---------- Source data ----------
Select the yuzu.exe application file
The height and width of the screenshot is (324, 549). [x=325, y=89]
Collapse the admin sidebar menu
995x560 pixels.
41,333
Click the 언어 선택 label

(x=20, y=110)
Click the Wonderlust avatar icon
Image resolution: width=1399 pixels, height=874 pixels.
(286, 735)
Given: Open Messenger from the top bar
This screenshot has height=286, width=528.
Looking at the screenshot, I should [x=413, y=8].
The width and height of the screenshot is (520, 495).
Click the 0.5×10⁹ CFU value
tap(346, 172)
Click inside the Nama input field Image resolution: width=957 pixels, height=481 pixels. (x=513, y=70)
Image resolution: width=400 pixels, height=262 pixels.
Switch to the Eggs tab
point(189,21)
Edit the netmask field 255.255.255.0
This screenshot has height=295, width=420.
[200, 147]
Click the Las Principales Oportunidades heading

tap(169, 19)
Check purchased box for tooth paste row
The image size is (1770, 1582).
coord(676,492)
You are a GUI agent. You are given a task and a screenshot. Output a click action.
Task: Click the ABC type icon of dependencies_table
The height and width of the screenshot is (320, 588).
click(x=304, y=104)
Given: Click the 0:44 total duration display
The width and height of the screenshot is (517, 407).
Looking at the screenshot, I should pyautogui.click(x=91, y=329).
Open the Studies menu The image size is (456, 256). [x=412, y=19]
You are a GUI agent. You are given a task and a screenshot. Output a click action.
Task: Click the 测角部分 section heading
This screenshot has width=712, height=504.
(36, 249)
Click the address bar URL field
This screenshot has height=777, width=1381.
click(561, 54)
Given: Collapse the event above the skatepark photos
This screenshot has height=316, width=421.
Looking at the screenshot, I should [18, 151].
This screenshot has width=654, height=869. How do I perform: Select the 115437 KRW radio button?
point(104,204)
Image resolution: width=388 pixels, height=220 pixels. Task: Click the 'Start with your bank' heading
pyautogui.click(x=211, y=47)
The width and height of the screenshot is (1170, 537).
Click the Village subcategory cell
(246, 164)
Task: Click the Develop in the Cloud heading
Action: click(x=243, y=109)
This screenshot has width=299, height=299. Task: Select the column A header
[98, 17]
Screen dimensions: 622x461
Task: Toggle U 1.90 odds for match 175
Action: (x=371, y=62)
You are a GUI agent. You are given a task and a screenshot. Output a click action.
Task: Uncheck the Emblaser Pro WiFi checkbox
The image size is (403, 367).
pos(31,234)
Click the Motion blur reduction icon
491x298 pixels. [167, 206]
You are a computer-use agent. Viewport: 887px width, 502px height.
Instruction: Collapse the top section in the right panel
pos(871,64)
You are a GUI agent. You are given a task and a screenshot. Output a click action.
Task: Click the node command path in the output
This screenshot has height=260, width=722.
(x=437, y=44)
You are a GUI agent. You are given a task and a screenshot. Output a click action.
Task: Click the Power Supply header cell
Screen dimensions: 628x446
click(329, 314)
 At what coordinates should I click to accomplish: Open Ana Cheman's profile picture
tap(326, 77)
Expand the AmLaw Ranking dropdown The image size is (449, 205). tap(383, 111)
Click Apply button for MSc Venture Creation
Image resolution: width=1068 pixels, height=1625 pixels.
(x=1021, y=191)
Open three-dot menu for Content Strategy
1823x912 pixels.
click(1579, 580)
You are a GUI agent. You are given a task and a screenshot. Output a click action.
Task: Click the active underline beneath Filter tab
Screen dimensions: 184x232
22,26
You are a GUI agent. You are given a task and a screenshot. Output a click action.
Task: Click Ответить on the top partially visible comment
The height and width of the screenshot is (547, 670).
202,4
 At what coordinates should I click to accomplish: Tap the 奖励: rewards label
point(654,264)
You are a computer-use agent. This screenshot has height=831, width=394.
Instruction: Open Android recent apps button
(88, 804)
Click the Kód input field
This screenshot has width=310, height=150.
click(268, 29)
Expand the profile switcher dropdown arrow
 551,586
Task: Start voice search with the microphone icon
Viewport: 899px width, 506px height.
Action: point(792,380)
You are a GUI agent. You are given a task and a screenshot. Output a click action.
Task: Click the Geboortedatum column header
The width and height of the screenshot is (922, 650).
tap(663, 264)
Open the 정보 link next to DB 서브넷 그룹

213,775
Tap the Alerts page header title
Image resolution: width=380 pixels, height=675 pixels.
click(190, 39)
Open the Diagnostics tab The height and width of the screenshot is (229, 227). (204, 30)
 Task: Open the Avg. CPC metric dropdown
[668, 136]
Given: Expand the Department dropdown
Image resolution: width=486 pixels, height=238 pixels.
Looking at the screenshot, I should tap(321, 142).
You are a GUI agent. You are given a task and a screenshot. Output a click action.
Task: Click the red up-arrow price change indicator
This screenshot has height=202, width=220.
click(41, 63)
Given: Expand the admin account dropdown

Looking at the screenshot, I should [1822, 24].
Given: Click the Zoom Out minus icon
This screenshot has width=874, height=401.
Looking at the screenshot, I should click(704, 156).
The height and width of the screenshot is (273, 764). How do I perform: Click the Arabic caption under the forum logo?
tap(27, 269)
----------
• Exercise: Please copy out each entry exactly as it appears above.

• Reply to the task:
Select the yuzu.exe application file
The height and width of the screenshot is (324, 549). [x=325, y=89]
Collapse the admin sidebar menu
995x560 pixels.
41,333
Click the 언어 선택 label

(x=20, y=110)
Click the Wonderlust avatar icon
Image resolution: width=1399 pixels, height=874 pixels.
(286, 735)
Given: Open Messenger from the top bar
This screenshot has height=286, width=528.
Looking at the screenshot, I should [x=413, y=8].
The width and height of the screenshot is (520, 495).
Click the 0.5×10⁹ CFU value
tap(346, 172)
Click inside the Nama input field Image resolution: width=957 pixels, height=481 pixels. (x=513, y=70)
Image resolution: width=400 pixels, height=262 pixels.
Switch to the Eggs tab
point(189,21)
Edit the netmask field 255.255.255.0
This screenshot has height=295, width=420.
[200, 147]
Click the Las Principales Oportunidades heading

tap(169, 19)
Check purchased box for tooth paste row
The image size is (1770, 1582).
coord(676,492)
You are a GUI agent. You are given a task and a screenshot. Output a click action.
Task: Click the ABC type icon of dependencies_table
The height and width of the screenshot is (320, 588).
click(x=304, y=104)
Given: Click the 0:44 total duration display
The width and height of the screenshot is (517, 407).
Looking at the screenshot, I should pyautogui.click(x=91, y=329).
Open the Studies menu The image size is (456, 256). [x=412, y=19]
You are a GUI agent. You are given a task and a screenshot. Output a click action.
Task: Click the 测角部分 section heading
This screenshot has width=712, height=504.
(36, 249)
Click the address bar URL field
This screenshot has height=777, width=1381.
click(561, 54)
Given: Collapse the event above the skatepark photos
This screenshot has height=316, width=421.
Looking at the screenshot, I should [18, 151].
This screenshot has width=654, height=869. How do I perform: Select the 115437 KRW radio button?
point(104,204)
Image resolution: width=388 pixels, height=220 pixels. Task: Click the 'Start with your bank' heading
pyautogui.click(x=211, y=47)
The width and height of the screenshot is (1170, 537).
Click the Village subcategory cell
(246, 164)
Task: Click the Develop in the Cloud heading
Action: click(x=243, y=109)
This screenshot has width=299, height=299. Task: Select the column A header
[98, 17]
Screen dimensions: 622x461
Task: Toggle U 1.90 odds for match 175
Action: (x=371, y=62)
You are a GUI agent. You are given a task and a screenshot. Output a click action.
Task: Uncheck the Emblaser Pro WiFi checkbox
The image size is (403, 367).
pos(31,234)
Click the Motion blur reduction icon
491x298 pixels. [167, 206]
You are a computer-use agent. Viewport: 887px width, 502px height.
Instruction: Collapse the top section in the right panel
pos(871,64)
You are a GUI agent. You are given a task and a screenshot. Output a click action.
Task: Click the node command path in the output
This screenshot has height=260, width=722.
(x=437, y=44)
You are a GUI agent. You are given a task and a screenshot. Output a click action.
Task: Click the Power Supply header cell
Screen dimensions: 628x446
click(329, 314)
 At what coordinates should I click to accomplish: Open Ana Cheman's profile picture
tap(326, 77)
Expand the AmLaw Ranking dropdown The image size is (449, 205). tap(383, 111)
Click Apply button for MSc Venture Creation
Image resolution: width=1068 pixels, height=1625 pixels.
(x=1021, y=191)
Open three-dot menu for Content Strategy
1823x912 pixels.
click(1579, 580)
You are a GUI agent. You are given a task and a screenshot. Output a click action.
Task: Click the active underline beneath Filter tab
Screen dimensions: 184x232
22,26
You are a GUI agent. You are given a task and a screenshot. Output a click action.
Task: Click Ответить on the top partially visible comment
The height and width of the screenshot is (547, 670).
202,4
 At what coordinates should I click to accomplish: Tap the 奖励: rewards label
point(654,264)
You are a computer-use agent. This screenshot has height=831, width=394.
Instruction: Open Android recent apps button
(88, 804)
Click the Kód input field
This screenshot has width=310, height=150.
click(268, 29)
Expand the profile switcher dropdown arrow
 551,586
Task: Start voice search with the microphone icon
Viewport: 899px width, 506px height.
Action: point(792,380)
You are a GUI agent. You are given a task and a screenshot. Output a click action.
Task: Click the Geboortedatum column header
The width and height of the screenshot is (922, 650).
tap(663, 264)
Open the 정보 link next to DB 서브넷 그룹

213,775
Tap the Alerts page header title
Image resolution: width=380 pixels, height=675 pixels.
click(190, 39)
Open the Diagnostics tab The height and width of the screenshot is (229, 227). (204, 30)
 Task: Open the Avg. CPC metric dropdown
[668, 136]
Given: Expand the Department dropdown
Image resolution: width=486 pixels, height=238 pixels.
Looking at the screenshot, I should tap(321, 142).
You are a GUI agent. You are given a task and a screenshot. Output a click action.
Task: Click the red up-arrow price change indicator
This screenshot has height=202, width=220.
click(41, 63)
Given: Expand the admin account dropdown

Looking at the screenshot, I should [1822, 24].
Given: Click the Zoom Out minus icon
This screenshot has width=874, height=401.
Looking at the screenshot, I should click(704, 156).
The height and width of the screenshot is (273, 764). How do I perform: Click the Arabic caption under the forum logo?
tap(27, 269)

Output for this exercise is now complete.